**EXTRACTED RECORDS:**
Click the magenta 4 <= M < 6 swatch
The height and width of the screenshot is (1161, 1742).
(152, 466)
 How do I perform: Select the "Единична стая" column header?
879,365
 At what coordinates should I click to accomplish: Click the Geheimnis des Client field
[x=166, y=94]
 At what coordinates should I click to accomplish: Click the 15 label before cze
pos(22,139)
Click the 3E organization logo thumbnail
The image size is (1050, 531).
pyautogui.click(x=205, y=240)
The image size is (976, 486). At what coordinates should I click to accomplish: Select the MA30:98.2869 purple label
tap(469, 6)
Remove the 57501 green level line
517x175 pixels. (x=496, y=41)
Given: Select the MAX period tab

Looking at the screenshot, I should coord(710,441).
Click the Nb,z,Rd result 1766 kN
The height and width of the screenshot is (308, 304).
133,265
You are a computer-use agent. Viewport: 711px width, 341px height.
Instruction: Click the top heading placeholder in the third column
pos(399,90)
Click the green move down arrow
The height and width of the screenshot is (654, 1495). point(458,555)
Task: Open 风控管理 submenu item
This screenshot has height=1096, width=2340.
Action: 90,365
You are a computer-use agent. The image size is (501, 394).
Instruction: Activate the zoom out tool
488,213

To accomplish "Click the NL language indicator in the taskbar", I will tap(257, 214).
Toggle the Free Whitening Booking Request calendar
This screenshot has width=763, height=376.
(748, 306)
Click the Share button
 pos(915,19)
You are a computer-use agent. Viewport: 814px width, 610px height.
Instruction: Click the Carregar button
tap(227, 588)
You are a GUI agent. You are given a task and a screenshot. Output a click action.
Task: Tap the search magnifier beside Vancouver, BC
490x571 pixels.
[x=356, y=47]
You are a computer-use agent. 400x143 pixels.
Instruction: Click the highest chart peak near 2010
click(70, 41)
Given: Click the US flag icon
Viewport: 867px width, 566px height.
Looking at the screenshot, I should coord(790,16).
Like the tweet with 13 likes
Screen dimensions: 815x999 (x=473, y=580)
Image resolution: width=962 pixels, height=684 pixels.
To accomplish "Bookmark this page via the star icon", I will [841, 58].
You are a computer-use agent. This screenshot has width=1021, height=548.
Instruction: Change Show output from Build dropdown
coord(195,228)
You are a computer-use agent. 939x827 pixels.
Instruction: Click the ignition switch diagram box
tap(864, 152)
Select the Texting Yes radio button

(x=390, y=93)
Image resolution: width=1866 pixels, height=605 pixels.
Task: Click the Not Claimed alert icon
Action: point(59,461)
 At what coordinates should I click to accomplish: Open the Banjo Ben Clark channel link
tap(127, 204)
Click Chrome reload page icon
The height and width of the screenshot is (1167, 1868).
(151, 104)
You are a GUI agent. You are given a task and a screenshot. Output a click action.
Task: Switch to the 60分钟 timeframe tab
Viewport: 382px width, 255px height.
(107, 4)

**AIM OF THE EXERCISE:** Reproduce the items from the line containing "You are a computer-use agent. 400x143 pixels." through the end of the items, replacing "Instruction" with "Command" and leaving everything else unchanged.

**FINISHED TASK:**
You are a computer-use agent. 400x143 pixels.
Command: Click the highest chart peak near 2010
click(70, 41)
Given: Click the US flag icon
Viewport: 867px width, 566px height.
Looking at the screenshot, I should coord(790,16).
Like the tweet with 13 likes
Screen dimensions: 815x999 (x=473, y=580)
Image resolution: width=962 pixels, height=684 pixels.
To accomplish "Bookmark this page via the star icon", I will [841, 58].
You are a computer-use agent. This screenshot has width=1021, height=548.
Command: Change Show output from Build dropdown
coord(195,228)
You are a computer-use agent. 939x827 pixels.
Command: Click the ignition switch diagram box
tap(864, 152)
Select the Texting Yes radio button

(x=390, y=93)
Image resolution: width=1866 pixels, height=605 pixels.
Task: Click the Not Claimed alert icon
Action: point(59,461)
 At what coordinates should I click to accomplish: Open the Banjo Ben Clark channel link
tap(127, 204)
Click Chrome reload page icon
The height and width of the screenshot is (1167, 1868).
(151, 104)
You are a GUI agent. You are given a task and a screenshot. Output a click action.
Task: Switch to the 60分钟 timeframe tab
Viewport: 382px width, 255px height.
(107, 4)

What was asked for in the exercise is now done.